Financial Inclusion is a range of activities and projects aimed at tackling two main issues:
- Financial Exclusion, which describes a person’s inability to access appropriate financial products and services.
- Financial Capability, which describes the skills that people need to budget and plan their money for the future, their attitudes to money and financial institutions, such as banks and credit companies.
Too many people cannot gain access to appropriate financial products and services at present; they struggle to obtain affordable credit or helpful financial advice and face barriers in opening and operating bank accounts. Financial exclusion blights the lives of many millions of people; it increases the costs they bear for basic services; it makes them vulnerable to illegal or high cost lending; it reinforces social exclusion.
Financial services play an important role in most people’s everyday lives. Many people rely on their bank accounts to pay their bills and have their wages paid into. Products such as mortgages and pensions enable people to buy homes and save for their futures.
Yet, some people do not have access to even the most basic of financial services and products, resulting in them paying increased prices for the services that they can and do access.

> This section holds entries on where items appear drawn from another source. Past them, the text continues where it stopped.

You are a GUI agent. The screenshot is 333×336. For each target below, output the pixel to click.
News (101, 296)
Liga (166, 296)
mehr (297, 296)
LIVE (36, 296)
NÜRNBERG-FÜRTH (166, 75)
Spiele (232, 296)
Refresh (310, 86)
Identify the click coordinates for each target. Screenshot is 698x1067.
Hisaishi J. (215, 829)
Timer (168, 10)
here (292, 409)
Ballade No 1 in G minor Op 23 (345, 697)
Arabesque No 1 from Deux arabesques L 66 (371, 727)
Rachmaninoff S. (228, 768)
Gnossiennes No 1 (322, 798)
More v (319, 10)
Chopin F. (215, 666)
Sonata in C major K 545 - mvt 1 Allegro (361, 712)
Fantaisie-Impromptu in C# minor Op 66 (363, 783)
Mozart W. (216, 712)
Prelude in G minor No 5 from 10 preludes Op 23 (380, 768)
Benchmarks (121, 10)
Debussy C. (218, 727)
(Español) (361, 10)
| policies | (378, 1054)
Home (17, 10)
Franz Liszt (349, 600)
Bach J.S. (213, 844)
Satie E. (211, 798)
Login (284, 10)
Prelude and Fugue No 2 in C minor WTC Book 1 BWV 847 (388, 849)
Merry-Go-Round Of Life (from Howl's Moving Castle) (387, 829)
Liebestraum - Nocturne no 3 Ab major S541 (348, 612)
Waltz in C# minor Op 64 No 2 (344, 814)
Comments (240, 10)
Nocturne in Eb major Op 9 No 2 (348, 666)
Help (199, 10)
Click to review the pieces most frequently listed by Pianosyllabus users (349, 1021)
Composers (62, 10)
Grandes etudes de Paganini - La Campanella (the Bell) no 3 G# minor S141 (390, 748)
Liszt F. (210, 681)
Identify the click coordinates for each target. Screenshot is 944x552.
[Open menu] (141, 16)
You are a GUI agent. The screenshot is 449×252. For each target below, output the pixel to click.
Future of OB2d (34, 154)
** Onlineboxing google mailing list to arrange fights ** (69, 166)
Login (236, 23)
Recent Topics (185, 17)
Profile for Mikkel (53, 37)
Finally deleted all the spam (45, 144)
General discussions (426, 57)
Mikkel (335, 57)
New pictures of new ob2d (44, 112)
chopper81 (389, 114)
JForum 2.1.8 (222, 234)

People who are financially excluded find themselves experiencing one or more of the following issues:
- No bank account
- Reliance on doorstep/high-interest credit
- No savings, insurance and/or pensions
This is people’s knowledge and skills to understand their own financial circumstances, along with the motivation to take action. Financially capable consumers plan ahead, find and use information, know when to seek advice and can understand and act on this advice, leading to greater participation in the financial services market’
Being able to make sound financial decisions is an essential life skill. It enables people to manage their day-to-day finances and empowers them to be able to cope with unforeseen emergencies and plan for their futures.
Yet, many people lack these necessary skills, which often results in greater costs to their own financial wellbeing, and to the local economy. The increase in personal responsibility on people to manage their finances and has led to a ‘live for today, pay later’ culture.